Purely technically, trading on the bourses may resume on a negative note on Monday, but after an initial fall, some bargain buying is likely to emerge with one caveat: If the Sensex fails to bounce back?on Monday,then the fall on the bourses could intensify.
However, if the Sensex sees a bounce back from lower levels, which is expected to come around 9,014 points, then it would face its first resistance level at 9,553 points. This would be an important resistance level, which, if broken, would trigger more gains, with the next resistance coming at 9,803 points. This would be an important resistance to watch as any selling coming around this level could terminate the northward momentum. However, a breakout above this level would mean an immediate resistance at 9,898 points.
If the Sensex manages to close above this level, then this would trigger further gains with the next resistance level expected only at 10,115 points. This would be a critical resistance level and its breach would mean the next level of resistance coming at a much higher 10,568 points.
On its way down, the Sensex is likely to test its first support at 9,014 points. This is an important support level as a close below this level would mean a further fall with the next support coming at 8,601 points. This would be an important level to watch as a close below this level would dent market sentiments considerably and could mean new lows in coming days.
For the S&P CNX Nifty, there is a strong resistance at 2,866 points.

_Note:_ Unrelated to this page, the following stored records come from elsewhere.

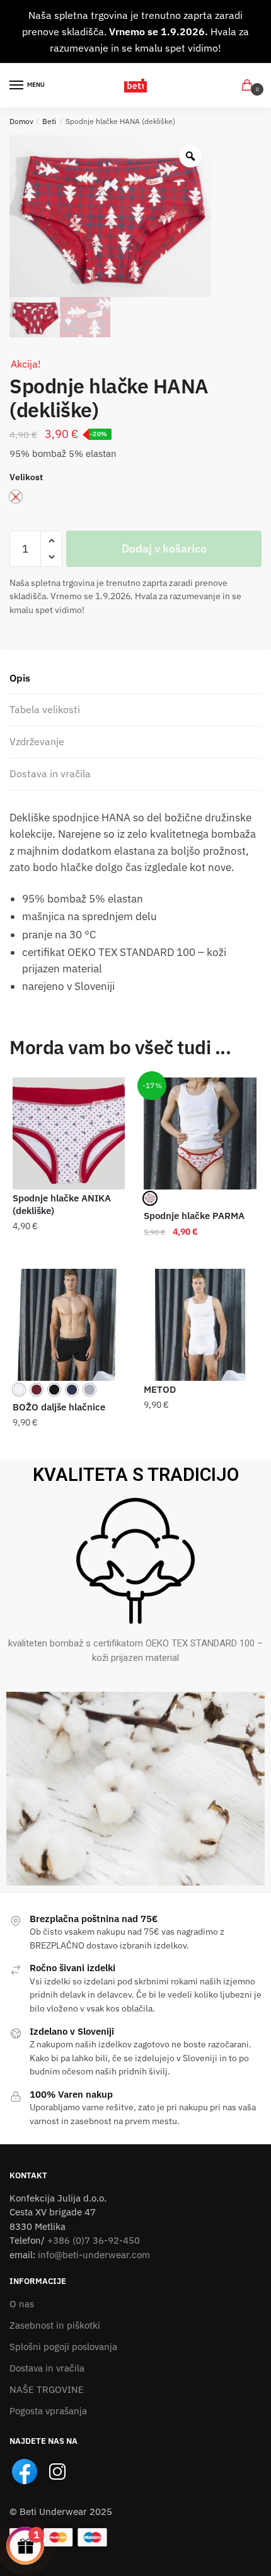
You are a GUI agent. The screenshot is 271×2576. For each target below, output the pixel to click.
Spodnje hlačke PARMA (194, 1216)
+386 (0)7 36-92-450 (93, 2240)
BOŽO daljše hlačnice (59, 1407)
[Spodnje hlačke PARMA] (200, 1133)
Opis (19, 678)
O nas (21, 2304)
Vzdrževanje (36, 741)
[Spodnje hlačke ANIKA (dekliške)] (69, 1133)
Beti (49, 121)
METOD (160, 1389)
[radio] (150, 1198)
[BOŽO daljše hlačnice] (69, 1325)
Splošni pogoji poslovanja (63, 2347)
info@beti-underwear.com (94, 2255)
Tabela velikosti (44, 709)
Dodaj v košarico (164, 548)
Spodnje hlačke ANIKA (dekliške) (62, 1204)
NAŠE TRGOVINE (46, 2389)
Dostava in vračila (50, 773)
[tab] (135, 679)
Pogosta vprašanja (48, 2411)
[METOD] (200, 1325)
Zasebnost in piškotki (54, 2325)
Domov (21, 121)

This would be an important level to watch as a comfortable breakout above this would mean gains, with the index facing its next resistance level in the 2,939-2,960 points band. This level would also be a critical level to watch as a close above this (not merely a breakout) would trigger positive sentiments and indicate gains up to 3,091 points as this would be a short-term, trend-deciding resistance. If this level goes, then the next and the most critical resistance would come at 3,237 points, which would be a confirmation of a new trend on the bourses. However, on its way down, the Nifty would test its first support at 2,780 points. This being a minor resistance, the index could go easily beyond and the next support is likely to come up at 2,686 points. This is a moderate support but if broken would indicate weak sentiments. However, there would be trend-deciding support at 2,523 points, which, if broken, would mean very weak sentiments and very high chances of new lows.
Among individual stocks this week, Bank of India, Tata Tea Ltd and Reliance Communications Ltd look good on the charts. Bank of India, at its last close of Rs279.60 a share, has a target of Rs292 and stop-loss of Rs262. Tata Tea, at its last close of Rs518.15 a share, has a target of Rs540 and a stop-loss of Rs491. Reliance Communications, at its last close of Rs218.85 a share, has a target of Rs232 and stop-loss of Rs202.
From the previous week’s recommendations, Aban Offshore Ltd, recommended at Rs970 a share, touched a high of Rs1,052, which was well above its target of Rs998. Axis Bank Ltd, recommended at Rs581.60 a share, touched a high of Rs613, which was comfortably above its target of Rs597, while Bharti Airtel Ltd, recommended at Rs648.05 a share, touched a high of Rs724.80, gaining 11.85%, and met its target comfortably.